3.1 グローバルセカンダリインデックス(GSI)
プライマリーキー以外に新しくインデックスを追加して検索できるようになります。GSIでは、パーティションキーとソートキー(任意)を新しく指定します。キャパシティユニットは作成したGSIから消費されます。
3.2 ローカルセカンダリインデックス(LSI)
パーティションキーは同じにして、ソートキーのみを変えたい場合に使用します。初期のテーブル設定の際にのみ使用できるので注意が必要です。キャパシティユニットはベーステーブルから消費されます。
4. 料金
料金に関しては大きく分けて、データベース操作、ストレージとデータ転送となります。データベース操作の料金が高くなると思うので、操作しやすいようにテーブルを設計するのがいいかと思います。
4.1 読み込み/書き込み要求
支払い方法にはオンデマンドとプロビジョニング済みの2つがあります。前者は、使った分のキャパシティだけ料金を払う形式で、後者は事前にキャパシティユニットを設定する方式です。ある程度大規模になり時間当たりの使用キャパシティが読める場合は、プロビジョニングを使用するとコストを抑えることができます。
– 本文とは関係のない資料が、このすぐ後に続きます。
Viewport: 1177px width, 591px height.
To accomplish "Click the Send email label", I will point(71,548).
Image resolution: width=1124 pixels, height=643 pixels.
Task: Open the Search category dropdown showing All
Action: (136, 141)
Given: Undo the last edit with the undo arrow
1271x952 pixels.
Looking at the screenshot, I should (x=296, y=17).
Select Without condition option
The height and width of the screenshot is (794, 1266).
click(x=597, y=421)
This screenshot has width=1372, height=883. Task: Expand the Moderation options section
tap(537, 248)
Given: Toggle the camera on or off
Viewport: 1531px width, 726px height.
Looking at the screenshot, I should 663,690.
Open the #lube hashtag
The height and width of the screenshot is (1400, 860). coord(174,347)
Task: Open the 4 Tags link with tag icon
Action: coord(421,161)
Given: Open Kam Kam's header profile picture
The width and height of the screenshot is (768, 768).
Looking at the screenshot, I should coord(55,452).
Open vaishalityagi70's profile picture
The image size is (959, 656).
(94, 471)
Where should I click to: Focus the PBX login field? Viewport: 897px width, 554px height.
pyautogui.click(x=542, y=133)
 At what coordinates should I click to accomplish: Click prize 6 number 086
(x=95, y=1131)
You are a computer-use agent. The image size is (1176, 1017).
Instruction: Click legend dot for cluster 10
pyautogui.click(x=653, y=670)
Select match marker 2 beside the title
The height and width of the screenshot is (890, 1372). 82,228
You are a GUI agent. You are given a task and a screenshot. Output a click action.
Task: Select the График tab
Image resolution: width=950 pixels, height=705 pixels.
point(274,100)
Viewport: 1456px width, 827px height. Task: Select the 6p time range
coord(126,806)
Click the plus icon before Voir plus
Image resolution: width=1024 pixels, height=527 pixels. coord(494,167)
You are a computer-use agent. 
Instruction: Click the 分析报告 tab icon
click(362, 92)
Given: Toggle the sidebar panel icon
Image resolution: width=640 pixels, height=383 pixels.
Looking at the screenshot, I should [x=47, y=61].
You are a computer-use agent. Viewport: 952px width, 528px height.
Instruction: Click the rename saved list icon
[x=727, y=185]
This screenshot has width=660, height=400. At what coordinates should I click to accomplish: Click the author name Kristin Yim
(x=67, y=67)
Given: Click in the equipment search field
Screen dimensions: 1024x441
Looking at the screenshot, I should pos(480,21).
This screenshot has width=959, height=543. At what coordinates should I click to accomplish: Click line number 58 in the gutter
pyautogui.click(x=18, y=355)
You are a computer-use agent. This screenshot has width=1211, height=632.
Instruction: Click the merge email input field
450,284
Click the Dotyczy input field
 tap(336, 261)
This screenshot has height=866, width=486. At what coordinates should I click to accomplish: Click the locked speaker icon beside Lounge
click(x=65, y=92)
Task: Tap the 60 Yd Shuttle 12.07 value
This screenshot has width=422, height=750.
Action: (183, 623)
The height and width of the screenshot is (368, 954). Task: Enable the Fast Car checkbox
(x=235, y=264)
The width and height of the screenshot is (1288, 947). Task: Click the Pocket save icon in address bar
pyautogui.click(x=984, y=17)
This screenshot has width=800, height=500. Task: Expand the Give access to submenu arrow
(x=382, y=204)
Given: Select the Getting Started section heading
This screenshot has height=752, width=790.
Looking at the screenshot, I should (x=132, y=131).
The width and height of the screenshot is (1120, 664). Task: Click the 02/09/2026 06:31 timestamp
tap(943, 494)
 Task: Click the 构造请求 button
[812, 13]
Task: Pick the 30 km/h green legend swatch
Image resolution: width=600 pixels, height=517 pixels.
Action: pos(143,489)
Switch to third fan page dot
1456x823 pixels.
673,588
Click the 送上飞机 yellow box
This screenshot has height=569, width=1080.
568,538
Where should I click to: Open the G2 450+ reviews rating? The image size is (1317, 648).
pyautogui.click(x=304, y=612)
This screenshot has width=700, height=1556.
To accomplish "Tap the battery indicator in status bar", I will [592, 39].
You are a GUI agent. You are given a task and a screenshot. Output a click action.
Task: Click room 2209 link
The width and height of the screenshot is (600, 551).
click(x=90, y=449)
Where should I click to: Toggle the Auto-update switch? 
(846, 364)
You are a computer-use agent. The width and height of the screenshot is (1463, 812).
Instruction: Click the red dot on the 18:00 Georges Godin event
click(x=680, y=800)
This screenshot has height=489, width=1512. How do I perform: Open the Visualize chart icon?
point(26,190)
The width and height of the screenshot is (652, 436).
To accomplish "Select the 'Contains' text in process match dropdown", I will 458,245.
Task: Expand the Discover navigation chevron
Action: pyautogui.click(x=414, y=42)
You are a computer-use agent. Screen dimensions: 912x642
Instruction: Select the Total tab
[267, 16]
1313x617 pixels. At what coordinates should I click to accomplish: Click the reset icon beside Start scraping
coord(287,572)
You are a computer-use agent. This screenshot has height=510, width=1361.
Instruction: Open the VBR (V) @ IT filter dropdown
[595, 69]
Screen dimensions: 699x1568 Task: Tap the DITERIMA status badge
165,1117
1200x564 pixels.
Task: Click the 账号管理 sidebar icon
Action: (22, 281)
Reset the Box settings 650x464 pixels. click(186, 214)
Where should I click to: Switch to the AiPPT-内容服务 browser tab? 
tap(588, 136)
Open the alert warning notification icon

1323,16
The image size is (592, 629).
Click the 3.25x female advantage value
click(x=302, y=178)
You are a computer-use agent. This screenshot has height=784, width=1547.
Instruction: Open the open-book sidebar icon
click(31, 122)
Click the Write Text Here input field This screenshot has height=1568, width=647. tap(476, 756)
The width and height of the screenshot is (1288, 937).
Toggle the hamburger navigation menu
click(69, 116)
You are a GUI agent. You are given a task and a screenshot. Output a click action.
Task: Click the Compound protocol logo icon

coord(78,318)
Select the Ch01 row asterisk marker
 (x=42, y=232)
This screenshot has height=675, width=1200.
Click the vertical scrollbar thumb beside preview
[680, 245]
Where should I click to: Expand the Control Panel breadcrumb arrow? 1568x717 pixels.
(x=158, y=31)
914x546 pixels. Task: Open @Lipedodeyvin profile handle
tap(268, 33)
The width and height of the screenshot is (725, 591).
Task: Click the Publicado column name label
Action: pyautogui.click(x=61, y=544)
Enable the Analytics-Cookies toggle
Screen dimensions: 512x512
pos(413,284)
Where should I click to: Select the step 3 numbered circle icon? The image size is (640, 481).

キャパシティの計算方法を理解しましょう。読み込みに関しては、getItem1回に対して1キャパシティを消費します。queryなら「データ数/4KB」のキャパシティを消費します。よって、getItemで10個の項目を撮るよりも、queryで10個の項目を一回でとってきた方が有利となります。
書き込みは1KBにつき1キャパシティとなります。
4.2 ストレージ
ストレージに関しては毎月25GBは無料で、それ以降は0.285USDとなります(2021年2月東京リージョン現在)。
4.3 データ転送
データ受信や同一リージョンのAWSサービスへの送信に関しては無料ですが、その他の送信に関しては0.114USD/GBほどお金がかかります。